Por décadas, a cidade de São Paulo dificultou a integração de comércios no térreo de edifícios, formando assim bairros com papéis bem definidos - para se morar, se trabalhar e se consumir. Uma configuração urbana que, além de desincentivar a vida social, também forçou a população a utilizar o carro para tarefas simples e de distâncias curtas, contribuindo para o congestionamento.

Em seu último Plano Diretor, de 2014, São Paulo recuperou o conceito de "fachadas ativas", que tem como objetivo ocupar o térreo de edifícios, sejam eles corporativos ou residenciais, com comércio e serviços e maior diálogo com a rua e o espaço público. Hoje, o benefício concedido às incorporadoras que adotam as fachadas ativas é de 20% ou 50% da área do terreno, a depender do Zoneamento onde o lote está inserido. 

Com exemplos icônicos, como o Conjunto Nacional e o Copan, a maior parte dos prédios que apresentam esse modelo está em áreas centrais, como Pinheiros e Santa Cecília. O que explica isso? A alta circulação de pessoas, um comércio já consolidado e bons restaurantes, argumenta o arquiteto Herbert Holdefer, autor do projeto arquitetônico de restaurantes como A Casa do Porco e Esther Rooftop.

Em entrevista ao Diário do Comércio, ele destaca o papel da gastronomia na criação de fachadas ativas, contribuindo para a dinâmica urbana, a interação social, a segurança e a qualidade de vida em São Paulo. Acompanhe a seguir:

 

Diário do Comércio - As fachadas ativas foram planejadas para pedestres, ciclistas e usuários de transporte público. Mesmo assim, a falta de vagas de estacionamento é apontada como um problema. Por quê?

**TRECHOS DO MATERIAL**:
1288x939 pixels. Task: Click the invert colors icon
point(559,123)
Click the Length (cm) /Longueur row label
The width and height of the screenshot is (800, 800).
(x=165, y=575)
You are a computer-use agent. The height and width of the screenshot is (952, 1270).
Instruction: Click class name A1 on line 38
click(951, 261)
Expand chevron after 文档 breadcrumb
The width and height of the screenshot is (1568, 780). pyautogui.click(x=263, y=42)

--

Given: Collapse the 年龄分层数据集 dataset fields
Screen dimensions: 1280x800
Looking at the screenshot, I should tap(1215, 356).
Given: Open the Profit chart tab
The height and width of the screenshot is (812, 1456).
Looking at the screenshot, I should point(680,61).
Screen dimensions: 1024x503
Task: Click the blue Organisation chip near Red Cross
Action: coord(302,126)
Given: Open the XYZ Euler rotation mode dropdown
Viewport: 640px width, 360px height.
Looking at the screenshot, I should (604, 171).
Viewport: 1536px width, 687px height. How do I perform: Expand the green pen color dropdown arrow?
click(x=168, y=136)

---

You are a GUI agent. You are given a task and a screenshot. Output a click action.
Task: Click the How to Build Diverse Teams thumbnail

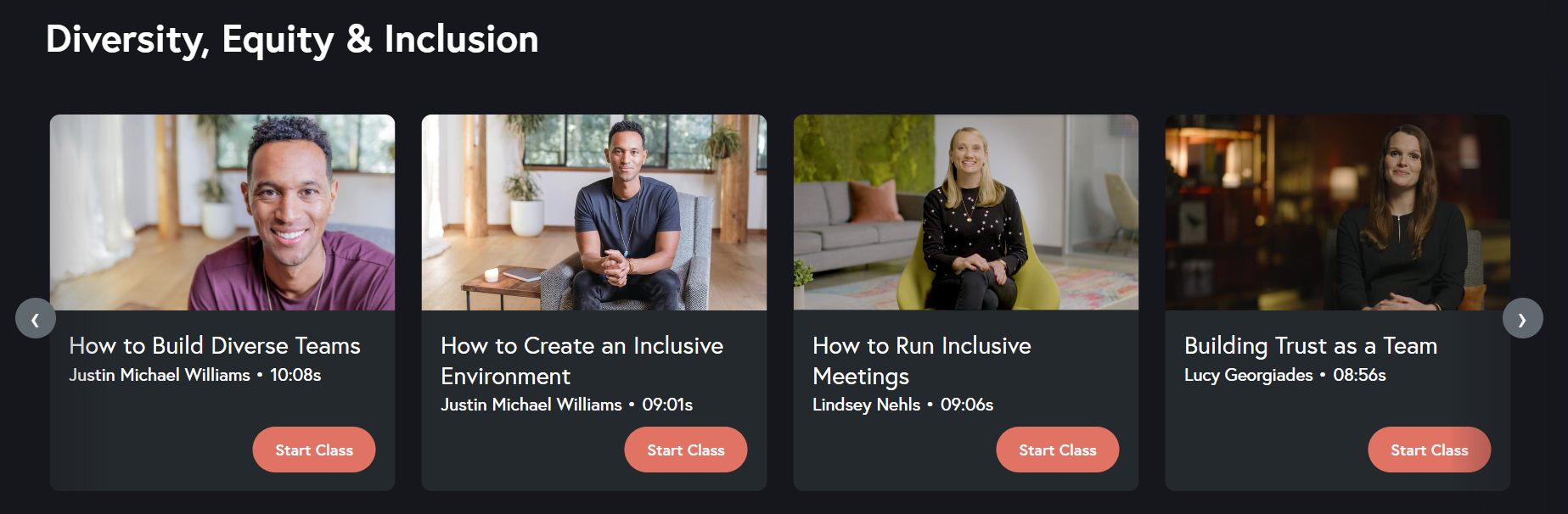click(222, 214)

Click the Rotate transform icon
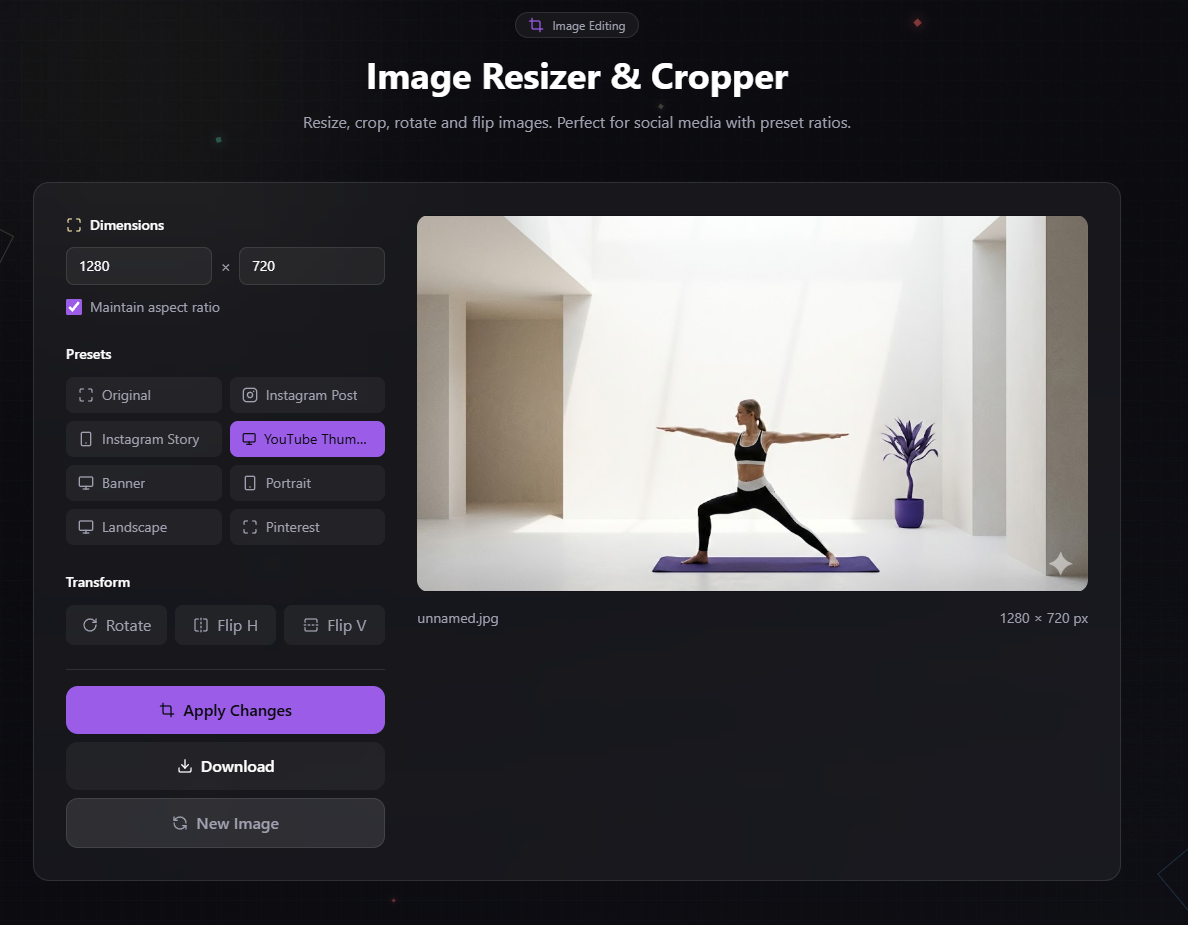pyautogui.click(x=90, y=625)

**LISTA DE EXERCÍCIOS**:
a: Responda às perguntas abaixo com base no texto sobre as fachadas ativas em São Paulo.
(i) Em que ano foi aprovado o último Plano Diretor de São Paulo mencionado no texto?
(ii) Qual é o benefício concedido hoje às incorporadoras que adotam as fachadas ativas?
(iii) Quais são os dois exemplos icônicos de prédios com esse modelo citados no texto?
b: Prossiga o texto sobre as fachadas ativas em São Paulo a partir da última frase apresentada.

**RESPOSTAS DO EXERCÍCIO**:
a:
(i) Em 2014.
(ii) Um benefício de 20% ou 50% da área do terreno, a depender do Zoneamento onde o lote está inserido.
(iii) O Conjunto Nacional e o Copan.

b:
Herbert Holdefer - A questão é que muitos dos projetos não estão em áreas consolidadas, ou seja, não existe circulação necessária para fazer uma fachada ativa acontecer. Em São Paulo, o transporte público não é utilizado por toda a população e a distância entre as estações de metrô é um fator complicador. Ao contrário de cidades como Paris ou Nova York, onde as estações são muito próximas umas das outras - a cada quarteirão - e encorajam o uso do metrô como meio de deslocamento. Isso tudo torna a questão do estacionamento relevante. Um exemplo disso é o Edifício Brascan Century Plaza, no Itaim Bibi, que conta com uma praça de alimentação ao ar livre, complementada por cinema e algumas lojas, livraria e serviços. O empreendimento foi construído há mais de 20 anos e hoje tem um grande fluxo de pessoas, onde o modelo urbanístico funciona bem. No entanto, em novas áreas de São Paulo onde a circulação de pedestres ainda não é algo consolidado, a falta de vagas de estacionamento se torna um grande desafio.

 

Como a experiência em projetos como o restaurante A Casa do Porco, no Centro, ajuda a entender os desafios e as oportunidades da fachada ativa na cidade?

Herbert Holdefer - A Casa do Porco foi um projeto totalmente fora da curva. O que é possível dizer é que, acima de tudo, o restaurante abriu caminho para a gastronomia na região, atraindo um público diferente, que não visitava o Centro. Uma pesquisa de alguns anos atrás indicava que 80% da clientela era de fora do estado de São Paulo. O chef Jefferson Rueda, que antes trabalhava na Vila Nova Conceição com um público mais elitizado, foi para o Centro em uma época em que esse cenário era ainda mais desafiador. Na minha opinião, esse projeto mostrou o potencial de uma marca com propostas bem definidas para atrair pessoas para uma área ainda em desenvolvimento.

 

A maior concentração de fachadas ativas está em bairros como Santa Cecília, Pinheiros e Vila Madalena. O que dificulta essa presença em outros bairros fora do centro expandido?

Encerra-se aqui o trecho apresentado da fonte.